Muhammadiyah sudah saatnya melakukan konsolidasi organisasi. Tujuannya menyadarkan kembali peran dan fungsi para aktor dalam organisasi tersebut agar sejalan dengan khittah organisasi. Konsolidasi organisasi juga bertujuan untuk menyatukan tekad dan visi bersama dalam menjalankan organisasi sosial kemasyarakatan yang jelas-jelas berbeda dengan parpol.
Para aktor penggerak organisasi dan juga para anggotanya perlu menyadari bahwa Pemilu dan Pilpres adalah salah satu dari tahapan politik kehidupan berbangsa dan bernegara yang diselenggarakan tiap lima tahun sekali. Memberikan pilihan dan dukungan kepada salah satu paslon hanya untuk lima tahun ke depan. Tetapi memberikan pilihan dan dukungan untuk kemajuan organisasi sampai seumur hidup.
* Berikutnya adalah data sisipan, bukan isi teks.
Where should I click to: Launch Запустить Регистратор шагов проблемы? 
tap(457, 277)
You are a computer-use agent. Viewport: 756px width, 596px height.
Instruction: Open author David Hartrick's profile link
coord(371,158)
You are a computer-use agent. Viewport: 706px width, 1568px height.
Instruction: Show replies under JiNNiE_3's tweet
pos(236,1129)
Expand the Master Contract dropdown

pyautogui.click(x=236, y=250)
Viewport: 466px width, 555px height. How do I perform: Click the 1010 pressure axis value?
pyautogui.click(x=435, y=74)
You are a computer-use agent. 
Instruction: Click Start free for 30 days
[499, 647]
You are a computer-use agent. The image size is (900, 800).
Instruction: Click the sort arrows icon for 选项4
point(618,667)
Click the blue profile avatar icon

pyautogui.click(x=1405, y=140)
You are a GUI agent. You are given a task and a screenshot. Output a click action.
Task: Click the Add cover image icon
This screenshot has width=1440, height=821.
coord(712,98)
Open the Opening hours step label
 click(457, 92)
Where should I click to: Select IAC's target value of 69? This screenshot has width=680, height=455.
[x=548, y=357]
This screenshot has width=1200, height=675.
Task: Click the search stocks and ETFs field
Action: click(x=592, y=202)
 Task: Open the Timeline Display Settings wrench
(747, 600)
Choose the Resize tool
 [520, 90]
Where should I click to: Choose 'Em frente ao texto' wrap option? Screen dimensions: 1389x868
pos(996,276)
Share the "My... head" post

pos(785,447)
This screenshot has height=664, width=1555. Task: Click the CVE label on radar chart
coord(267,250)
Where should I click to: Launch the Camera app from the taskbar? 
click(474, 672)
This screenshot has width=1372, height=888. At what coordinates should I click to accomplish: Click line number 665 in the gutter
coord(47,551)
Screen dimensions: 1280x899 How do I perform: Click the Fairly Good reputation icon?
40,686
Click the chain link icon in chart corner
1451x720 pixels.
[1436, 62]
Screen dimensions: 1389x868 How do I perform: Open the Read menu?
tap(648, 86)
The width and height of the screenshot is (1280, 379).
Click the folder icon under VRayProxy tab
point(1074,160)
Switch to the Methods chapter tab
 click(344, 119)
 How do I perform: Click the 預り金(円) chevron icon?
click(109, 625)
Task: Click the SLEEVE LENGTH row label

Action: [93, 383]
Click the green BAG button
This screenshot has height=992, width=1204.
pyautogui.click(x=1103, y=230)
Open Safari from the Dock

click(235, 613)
Pemilu dan Pilpres itu penting, tetapi keutuhan organisasi jauh lebih penting. Dari konsolidasi di kalangan tubuh ormas-ormas Islam mapan di Indonesia nantinya akan terwujud konsolidasi kebangsaan secara menyeluruh. Karena Muhammadiyah dan NU adalah pilar bangsa ini. Jika pilar telah retak, maka sebuah rumah terancam ambruk. Sebaliknya, jika pilar solid, maka rumah tersebut akan tetap kokoh. Begitulah posisi Muhammadiyah dan NU dalam konteks kehidupan berbangsa dan bernegara. []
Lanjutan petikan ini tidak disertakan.